A voz sonolenta de Tommy veio do banco de trás. Olhei para ele pelo retrovisor e senti a dor habitual se espalhar pelo meu peito. Seu cabelo loiro-escuro estava todo arrepiado por ter dormido encostado na porta do carro, e seu rostinho ainda estava inchado pelo cochilo.
O rosto de Wade.
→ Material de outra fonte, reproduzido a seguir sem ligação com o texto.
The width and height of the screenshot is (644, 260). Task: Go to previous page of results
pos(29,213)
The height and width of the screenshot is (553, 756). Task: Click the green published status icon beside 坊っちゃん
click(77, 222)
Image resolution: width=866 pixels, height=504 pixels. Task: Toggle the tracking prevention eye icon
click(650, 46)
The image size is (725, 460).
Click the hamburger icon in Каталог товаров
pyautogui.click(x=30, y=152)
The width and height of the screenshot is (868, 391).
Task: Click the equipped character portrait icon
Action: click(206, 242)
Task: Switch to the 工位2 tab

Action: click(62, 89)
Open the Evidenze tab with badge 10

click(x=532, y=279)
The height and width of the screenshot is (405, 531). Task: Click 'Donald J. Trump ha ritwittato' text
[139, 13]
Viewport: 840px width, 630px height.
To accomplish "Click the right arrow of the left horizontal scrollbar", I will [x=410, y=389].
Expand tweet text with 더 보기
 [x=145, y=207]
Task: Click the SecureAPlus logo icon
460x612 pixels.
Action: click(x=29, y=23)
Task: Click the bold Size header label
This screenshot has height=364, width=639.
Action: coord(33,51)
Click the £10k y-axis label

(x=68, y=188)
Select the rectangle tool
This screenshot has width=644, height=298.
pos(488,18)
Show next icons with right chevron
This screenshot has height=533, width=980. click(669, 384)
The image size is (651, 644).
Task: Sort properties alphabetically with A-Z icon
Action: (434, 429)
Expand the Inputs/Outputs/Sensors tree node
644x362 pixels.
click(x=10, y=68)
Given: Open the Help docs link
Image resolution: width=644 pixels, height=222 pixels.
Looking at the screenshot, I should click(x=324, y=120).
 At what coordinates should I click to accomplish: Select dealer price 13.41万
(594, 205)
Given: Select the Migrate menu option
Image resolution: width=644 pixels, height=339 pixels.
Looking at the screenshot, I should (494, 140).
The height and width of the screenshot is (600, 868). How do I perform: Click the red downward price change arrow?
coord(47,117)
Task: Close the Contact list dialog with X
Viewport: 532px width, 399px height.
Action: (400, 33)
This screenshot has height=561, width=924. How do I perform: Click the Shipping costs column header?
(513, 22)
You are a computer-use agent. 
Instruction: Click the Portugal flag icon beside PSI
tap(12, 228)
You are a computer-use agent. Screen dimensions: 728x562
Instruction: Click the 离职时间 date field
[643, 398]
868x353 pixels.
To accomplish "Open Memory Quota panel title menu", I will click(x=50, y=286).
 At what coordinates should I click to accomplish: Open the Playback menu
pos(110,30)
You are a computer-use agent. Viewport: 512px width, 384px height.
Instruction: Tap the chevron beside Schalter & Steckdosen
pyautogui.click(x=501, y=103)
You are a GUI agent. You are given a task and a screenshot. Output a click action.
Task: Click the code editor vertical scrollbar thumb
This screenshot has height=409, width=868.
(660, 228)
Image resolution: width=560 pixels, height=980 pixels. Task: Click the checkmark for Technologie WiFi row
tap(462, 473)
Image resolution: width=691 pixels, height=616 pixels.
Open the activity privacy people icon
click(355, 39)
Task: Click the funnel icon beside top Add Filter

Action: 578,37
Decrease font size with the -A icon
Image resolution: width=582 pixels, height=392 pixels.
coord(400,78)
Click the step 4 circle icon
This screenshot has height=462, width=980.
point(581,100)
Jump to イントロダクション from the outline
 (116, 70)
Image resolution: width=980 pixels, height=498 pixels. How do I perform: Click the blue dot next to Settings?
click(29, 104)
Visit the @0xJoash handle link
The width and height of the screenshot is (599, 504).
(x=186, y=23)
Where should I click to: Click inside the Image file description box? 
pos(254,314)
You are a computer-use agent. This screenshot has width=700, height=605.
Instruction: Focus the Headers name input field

Às vezes, olhar para Tommy doía tanto que me roubava o ar dos pulmões.
“Quase”, menti com ternura. “Mais trinta minutos.”
Ao lado dele, Skylar bufou baixinho.
“Você disse isso há uma hora.”
Sorri, apesar de mim mesma.
“Não disse não.”
“Disse sim.”
Tommy soltou um gemido dramático. “Estou morrendo de fome.”
“Tem uma lanchonete logo ali”, prometi. “Vamos parar lá.”
Isso pareceu satisfazê-lo por mais alguns minutos.
A chuva batia ritmicamente contra o para-brisa, enquanto os limpadores chiavam em um ritmo que vinha me deixando louca nas últimas duas horas. Meus dedos apertaram o volante quando outra placa apareceu através da neblina.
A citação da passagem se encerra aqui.